+++ Records to process +++

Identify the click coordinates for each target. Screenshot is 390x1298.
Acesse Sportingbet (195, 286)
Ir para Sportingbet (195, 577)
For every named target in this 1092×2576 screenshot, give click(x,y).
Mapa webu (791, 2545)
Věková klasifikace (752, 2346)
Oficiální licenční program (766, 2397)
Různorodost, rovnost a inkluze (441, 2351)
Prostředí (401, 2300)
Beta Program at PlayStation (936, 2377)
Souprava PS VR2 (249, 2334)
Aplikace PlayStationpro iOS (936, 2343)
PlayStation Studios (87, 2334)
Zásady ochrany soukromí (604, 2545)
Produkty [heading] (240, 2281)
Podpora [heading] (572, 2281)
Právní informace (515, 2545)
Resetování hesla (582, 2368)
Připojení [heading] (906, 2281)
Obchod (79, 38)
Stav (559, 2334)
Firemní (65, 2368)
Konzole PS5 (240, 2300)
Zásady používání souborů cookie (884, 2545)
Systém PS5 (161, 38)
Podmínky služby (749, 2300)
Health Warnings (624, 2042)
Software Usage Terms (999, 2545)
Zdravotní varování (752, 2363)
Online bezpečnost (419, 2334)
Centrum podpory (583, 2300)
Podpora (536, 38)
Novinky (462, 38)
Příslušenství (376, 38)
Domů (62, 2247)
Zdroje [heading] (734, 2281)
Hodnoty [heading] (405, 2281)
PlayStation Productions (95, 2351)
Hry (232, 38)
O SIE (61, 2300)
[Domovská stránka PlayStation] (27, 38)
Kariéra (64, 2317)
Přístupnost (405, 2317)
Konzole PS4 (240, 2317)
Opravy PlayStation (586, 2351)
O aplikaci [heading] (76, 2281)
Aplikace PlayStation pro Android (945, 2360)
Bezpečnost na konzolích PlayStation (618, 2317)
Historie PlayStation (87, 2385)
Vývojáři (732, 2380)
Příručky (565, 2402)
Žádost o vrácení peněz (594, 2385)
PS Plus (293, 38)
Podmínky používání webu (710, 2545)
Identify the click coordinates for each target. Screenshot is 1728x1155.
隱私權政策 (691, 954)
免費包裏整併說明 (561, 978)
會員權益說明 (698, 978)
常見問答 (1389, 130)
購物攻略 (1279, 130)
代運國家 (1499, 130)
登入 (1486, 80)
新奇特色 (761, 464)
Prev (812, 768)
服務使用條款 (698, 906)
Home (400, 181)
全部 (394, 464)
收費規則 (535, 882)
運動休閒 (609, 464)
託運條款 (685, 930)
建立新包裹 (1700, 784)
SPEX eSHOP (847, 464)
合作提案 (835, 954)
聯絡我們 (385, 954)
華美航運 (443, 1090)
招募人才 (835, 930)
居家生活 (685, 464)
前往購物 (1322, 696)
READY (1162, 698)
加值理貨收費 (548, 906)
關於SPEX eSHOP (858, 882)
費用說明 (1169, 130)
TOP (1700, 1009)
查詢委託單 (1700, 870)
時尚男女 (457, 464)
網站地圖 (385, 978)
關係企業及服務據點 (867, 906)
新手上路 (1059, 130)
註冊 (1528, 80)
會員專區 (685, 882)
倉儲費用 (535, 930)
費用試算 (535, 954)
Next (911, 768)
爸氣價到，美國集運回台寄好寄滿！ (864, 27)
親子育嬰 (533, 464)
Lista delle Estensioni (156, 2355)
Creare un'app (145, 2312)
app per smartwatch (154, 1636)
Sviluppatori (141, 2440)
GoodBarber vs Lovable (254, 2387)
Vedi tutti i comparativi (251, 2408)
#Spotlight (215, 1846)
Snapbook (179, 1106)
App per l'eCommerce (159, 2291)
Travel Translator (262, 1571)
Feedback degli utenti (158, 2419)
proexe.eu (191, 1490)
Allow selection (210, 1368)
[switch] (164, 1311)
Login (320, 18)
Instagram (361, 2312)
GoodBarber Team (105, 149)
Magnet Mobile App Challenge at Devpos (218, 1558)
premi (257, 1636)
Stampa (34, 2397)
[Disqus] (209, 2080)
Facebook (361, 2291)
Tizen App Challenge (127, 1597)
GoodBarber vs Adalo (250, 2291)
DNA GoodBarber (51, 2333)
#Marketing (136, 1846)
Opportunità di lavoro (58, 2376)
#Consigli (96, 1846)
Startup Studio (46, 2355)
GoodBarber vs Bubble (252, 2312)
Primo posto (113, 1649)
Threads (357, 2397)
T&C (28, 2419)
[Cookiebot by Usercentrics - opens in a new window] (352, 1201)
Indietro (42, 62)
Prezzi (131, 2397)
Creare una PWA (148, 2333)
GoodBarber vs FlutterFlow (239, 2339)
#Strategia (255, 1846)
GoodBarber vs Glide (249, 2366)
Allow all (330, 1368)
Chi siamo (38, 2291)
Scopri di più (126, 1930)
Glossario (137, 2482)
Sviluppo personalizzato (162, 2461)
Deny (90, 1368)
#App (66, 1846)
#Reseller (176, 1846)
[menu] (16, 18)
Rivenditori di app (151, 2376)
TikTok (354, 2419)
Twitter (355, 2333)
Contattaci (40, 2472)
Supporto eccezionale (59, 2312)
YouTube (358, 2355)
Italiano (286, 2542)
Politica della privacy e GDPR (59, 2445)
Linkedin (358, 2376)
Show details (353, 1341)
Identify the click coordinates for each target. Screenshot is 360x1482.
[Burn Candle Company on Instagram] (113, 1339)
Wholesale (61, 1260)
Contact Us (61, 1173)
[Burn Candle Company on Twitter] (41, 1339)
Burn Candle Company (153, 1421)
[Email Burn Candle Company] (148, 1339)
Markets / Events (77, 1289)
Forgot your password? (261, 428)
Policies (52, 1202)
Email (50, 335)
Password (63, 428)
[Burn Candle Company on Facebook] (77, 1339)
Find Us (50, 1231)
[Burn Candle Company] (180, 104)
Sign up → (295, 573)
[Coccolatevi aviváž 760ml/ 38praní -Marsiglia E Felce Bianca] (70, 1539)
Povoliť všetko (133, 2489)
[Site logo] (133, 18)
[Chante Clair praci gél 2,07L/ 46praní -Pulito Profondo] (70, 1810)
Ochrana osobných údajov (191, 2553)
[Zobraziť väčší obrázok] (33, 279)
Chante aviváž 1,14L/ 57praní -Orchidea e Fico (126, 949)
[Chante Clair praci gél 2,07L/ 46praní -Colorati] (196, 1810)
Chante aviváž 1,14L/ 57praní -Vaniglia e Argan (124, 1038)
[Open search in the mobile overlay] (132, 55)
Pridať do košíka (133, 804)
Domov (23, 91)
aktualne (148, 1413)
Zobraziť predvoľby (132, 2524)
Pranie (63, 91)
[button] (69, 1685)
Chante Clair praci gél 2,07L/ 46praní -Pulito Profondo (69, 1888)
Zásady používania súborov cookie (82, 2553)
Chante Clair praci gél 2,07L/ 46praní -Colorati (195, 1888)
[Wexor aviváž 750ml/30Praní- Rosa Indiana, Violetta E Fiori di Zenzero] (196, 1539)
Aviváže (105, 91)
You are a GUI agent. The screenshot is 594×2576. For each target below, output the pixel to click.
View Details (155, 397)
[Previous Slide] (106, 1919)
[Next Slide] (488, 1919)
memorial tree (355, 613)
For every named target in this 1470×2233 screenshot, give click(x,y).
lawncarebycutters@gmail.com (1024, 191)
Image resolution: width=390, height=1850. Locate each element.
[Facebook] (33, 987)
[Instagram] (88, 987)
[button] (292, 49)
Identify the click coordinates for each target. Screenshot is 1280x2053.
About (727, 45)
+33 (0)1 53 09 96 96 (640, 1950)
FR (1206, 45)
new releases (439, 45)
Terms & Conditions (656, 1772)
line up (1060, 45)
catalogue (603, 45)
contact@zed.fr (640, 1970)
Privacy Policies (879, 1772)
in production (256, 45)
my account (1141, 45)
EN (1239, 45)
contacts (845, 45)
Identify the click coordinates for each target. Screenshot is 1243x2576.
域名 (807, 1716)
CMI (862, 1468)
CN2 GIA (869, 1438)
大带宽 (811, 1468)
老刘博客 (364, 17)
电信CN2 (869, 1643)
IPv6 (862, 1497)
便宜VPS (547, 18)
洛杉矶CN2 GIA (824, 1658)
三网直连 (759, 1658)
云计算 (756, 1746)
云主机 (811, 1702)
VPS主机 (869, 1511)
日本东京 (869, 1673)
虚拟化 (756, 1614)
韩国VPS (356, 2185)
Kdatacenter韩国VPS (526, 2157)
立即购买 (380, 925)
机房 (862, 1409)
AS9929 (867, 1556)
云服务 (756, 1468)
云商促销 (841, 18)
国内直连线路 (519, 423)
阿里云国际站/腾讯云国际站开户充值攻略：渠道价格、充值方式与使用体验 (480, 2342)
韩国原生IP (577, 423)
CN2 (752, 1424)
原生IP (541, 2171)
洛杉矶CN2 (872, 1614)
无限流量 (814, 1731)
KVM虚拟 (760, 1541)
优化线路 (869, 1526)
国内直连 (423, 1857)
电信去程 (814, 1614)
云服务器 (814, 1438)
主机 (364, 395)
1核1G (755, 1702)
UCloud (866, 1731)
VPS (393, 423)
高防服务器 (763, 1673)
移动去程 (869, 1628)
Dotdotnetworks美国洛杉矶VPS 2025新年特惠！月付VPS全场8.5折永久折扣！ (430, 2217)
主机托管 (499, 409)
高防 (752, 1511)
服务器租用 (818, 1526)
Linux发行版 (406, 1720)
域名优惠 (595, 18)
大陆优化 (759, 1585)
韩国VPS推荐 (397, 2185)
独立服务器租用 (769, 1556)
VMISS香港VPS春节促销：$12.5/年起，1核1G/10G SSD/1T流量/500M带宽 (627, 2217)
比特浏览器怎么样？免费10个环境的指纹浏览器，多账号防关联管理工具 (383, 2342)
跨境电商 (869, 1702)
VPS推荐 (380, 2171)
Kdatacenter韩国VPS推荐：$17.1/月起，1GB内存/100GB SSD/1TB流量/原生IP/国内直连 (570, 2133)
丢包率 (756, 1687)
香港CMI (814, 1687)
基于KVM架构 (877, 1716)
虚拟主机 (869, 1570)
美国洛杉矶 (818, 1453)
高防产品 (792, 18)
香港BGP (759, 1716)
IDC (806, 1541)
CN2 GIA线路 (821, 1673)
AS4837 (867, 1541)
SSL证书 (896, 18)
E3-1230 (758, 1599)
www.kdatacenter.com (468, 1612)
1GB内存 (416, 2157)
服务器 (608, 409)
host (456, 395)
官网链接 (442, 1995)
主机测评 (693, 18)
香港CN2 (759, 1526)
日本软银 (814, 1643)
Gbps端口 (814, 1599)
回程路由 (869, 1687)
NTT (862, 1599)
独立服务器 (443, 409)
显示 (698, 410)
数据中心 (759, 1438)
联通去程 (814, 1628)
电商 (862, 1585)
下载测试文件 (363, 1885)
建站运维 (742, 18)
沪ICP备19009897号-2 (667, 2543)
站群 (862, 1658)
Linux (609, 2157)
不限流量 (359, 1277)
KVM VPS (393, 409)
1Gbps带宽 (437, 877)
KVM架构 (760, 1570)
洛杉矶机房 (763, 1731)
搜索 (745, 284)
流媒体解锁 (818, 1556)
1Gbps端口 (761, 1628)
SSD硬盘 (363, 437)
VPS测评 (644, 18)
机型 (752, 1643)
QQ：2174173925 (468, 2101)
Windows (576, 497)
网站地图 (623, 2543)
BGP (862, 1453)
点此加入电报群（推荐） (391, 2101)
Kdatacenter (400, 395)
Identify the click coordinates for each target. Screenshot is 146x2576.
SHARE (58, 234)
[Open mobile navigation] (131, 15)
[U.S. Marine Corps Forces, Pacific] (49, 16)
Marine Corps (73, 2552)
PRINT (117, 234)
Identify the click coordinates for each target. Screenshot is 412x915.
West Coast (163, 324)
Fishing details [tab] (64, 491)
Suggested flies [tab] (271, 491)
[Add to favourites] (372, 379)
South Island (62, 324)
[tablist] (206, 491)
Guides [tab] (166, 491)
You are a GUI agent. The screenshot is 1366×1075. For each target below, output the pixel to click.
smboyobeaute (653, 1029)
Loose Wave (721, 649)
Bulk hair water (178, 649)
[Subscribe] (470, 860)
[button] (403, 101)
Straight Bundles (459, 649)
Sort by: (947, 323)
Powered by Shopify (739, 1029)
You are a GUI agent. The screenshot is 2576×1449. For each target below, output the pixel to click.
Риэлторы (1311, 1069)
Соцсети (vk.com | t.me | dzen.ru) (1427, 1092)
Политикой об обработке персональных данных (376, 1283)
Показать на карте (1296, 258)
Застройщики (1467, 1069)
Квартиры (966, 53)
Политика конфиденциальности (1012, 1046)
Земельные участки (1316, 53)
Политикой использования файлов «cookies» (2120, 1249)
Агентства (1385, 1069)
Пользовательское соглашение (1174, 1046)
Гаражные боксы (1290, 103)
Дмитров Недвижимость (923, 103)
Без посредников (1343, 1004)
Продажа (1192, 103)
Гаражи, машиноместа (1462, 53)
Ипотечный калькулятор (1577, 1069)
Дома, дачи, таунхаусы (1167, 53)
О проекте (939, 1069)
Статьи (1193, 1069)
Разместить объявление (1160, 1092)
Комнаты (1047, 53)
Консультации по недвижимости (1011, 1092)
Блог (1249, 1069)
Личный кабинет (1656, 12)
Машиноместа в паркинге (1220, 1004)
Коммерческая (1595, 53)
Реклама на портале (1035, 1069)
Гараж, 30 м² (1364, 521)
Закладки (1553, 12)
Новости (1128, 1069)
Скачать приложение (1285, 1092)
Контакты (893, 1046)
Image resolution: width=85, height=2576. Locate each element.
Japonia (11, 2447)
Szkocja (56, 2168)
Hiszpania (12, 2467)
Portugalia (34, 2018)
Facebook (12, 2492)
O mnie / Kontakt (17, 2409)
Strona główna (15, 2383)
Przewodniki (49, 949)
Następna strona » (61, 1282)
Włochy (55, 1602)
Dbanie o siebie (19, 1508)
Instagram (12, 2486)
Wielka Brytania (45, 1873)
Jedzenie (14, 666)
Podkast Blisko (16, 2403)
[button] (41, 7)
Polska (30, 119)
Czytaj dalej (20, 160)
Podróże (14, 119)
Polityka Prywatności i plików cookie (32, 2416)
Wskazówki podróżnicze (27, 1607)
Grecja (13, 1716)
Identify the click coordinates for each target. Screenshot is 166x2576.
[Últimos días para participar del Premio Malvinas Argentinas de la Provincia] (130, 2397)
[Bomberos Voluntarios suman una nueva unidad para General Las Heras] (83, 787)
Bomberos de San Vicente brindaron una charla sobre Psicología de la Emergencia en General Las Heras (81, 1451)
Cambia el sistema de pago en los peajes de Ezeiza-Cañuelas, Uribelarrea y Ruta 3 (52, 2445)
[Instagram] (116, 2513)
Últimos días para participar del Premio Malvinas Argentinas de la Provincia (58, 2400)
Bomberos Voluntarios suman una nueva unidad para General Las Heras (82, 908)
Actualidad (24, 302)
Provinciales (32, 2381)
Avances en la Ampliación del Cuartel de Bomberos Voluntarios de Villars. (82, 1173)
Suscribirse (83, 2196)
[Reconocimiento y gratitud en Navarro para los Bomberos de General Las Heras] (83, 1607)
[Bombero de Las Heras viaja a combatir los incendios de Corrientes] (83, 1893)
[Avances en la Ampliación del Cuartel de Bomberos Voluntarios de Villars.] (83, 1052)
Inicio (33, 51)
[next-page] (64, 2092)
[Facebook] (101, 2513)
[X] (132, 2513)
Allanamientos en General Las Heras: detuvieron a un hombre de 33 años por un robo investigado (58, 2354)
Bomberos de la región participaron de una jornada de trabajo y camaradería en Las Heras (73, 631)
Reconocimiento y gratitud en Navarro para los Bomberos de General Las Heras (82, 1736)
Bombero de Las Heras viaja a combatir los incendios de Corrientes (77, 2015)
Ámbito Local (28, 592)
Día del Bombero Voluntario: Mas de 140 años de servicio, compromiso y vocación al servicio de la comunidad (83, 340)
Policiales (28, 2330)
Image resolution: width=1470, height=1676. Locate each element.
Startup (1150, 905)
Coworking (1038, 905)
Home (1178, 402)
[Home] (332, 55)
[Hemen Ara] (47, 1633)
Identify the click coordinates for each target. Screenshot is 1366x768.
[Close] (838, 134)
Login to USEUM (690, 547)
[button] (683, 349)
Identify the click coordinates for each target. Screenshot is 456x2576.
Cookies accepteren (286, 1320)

+++

* [Description of the task]: Going over every line of the entries, tally those containing the string "combatir" and report only the figure.

* [Solution for this exercise]: 2